Vu la procédure suivante :

Procédure contentieuse antérieure :

Mme B...E..., épouseD..., a demandé au tribunal administratif de Bordeaux d'annuler l'arrêté du 19 février 2016 par lequel le préfet de la Dordogne a refusé de lui délivrer un titre de séjour, l'a obligée à quitter le territoire français dans le délai de trente jours et a fixé le pays à destination duquel elle serait reconduite à l'issue de ce délai.

Par un jugement n° 1601902 du 5 juillet 2016, le tribunal administratif de Bordeaux a rejeté sa demande.

• DONNÉES SOURCES:
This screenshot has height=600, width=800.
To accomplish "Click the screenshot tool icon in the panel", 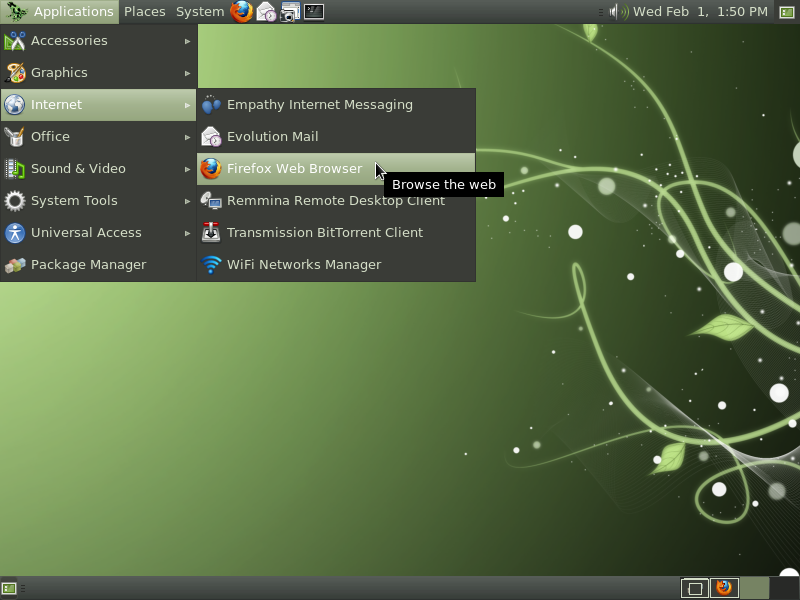I will [x=290, y=12].
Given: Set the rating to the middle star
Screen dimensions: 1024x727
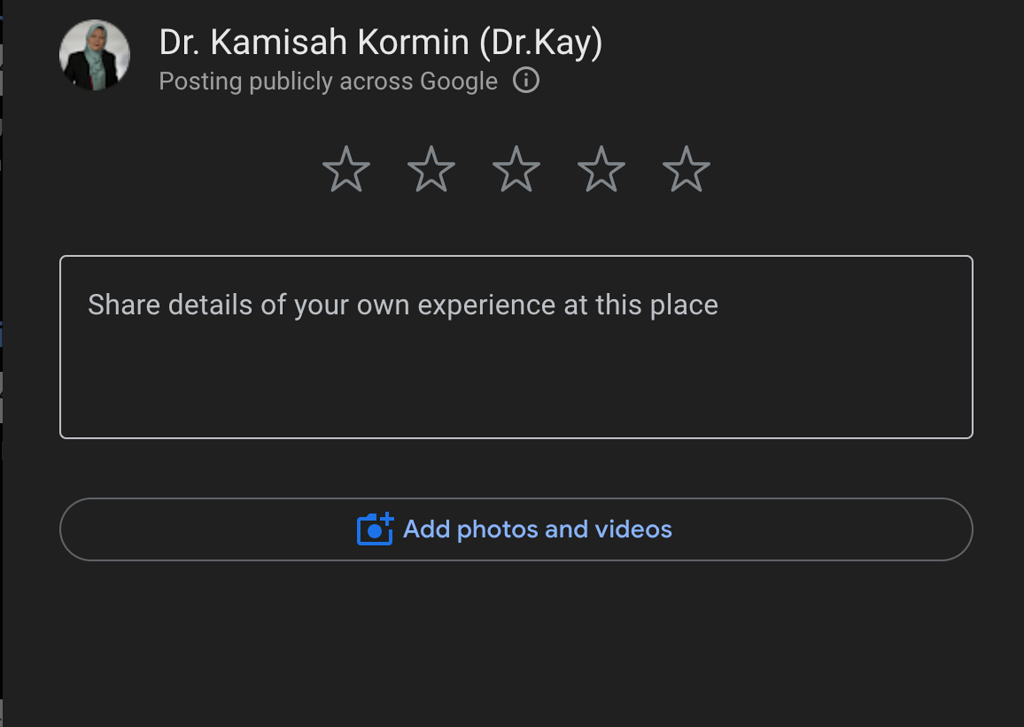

• TRAVAIL À FAIRE:
**A.** Indiquez si chacune des affirmations suivantes concorde avec l'extrait sur le refus de titre de séjour, en répondant par oui ou par non et en citant les mots décisifs du texte : (i) le tribunal administratif de Bordeaux a fait droit à la demande ; (ii) l'arrêté contesté a été pris le 19 février 2016 ; (iii) le délai fixé pour quitter le territoire français était de trente jours.
**B.** Poursuivez l'extrait sur le refus de titre de séjour à partir de sa dernière phrase.

• CORRIGÉ:
**A.**
(i) Non : « le tribunal administratif de Bordeaux a rejeté sa demande ».
(ii) Oui : « l'arrêté du 19 février 2016 ».
(iii) Oui : « dans le délai de trente jours ».

**B.**
Procédure devant la cour :

Par une requête et des pièces nouvelles enregistrées les 23 février et 29 septembre 2017, MmeD..., représentée par Me Reix, avocat, demande à la cour :

1°) d'annuler ce jugement du 5 juillet 2016 ;

2°) d'annuler l'arrêté du 19 février 2016 ;

3°) d'enjoindre au préfet de la Dordogne de lui délivrer une carte de séjour temporaire, subsidiairement de réexaminer sa situation et de lui délivrer durant cet examen une autorisation provisoire de séjour l'autorisant à travailler, dans le délai de quinze jours à compter de la notification de l'arrêt à intervenir, sous astreinte de 100 euros par jour de retard, passé ce délai ;

4°) de mettre à la charge de l'État le versement à son conseil de la somme de 1 513 euros, droit de plaidoirie compris, en application des dispositions combinées de l'article L. 761-1 du code de justice administrative et de l'article 37 de la loi du 10 juillet 1991.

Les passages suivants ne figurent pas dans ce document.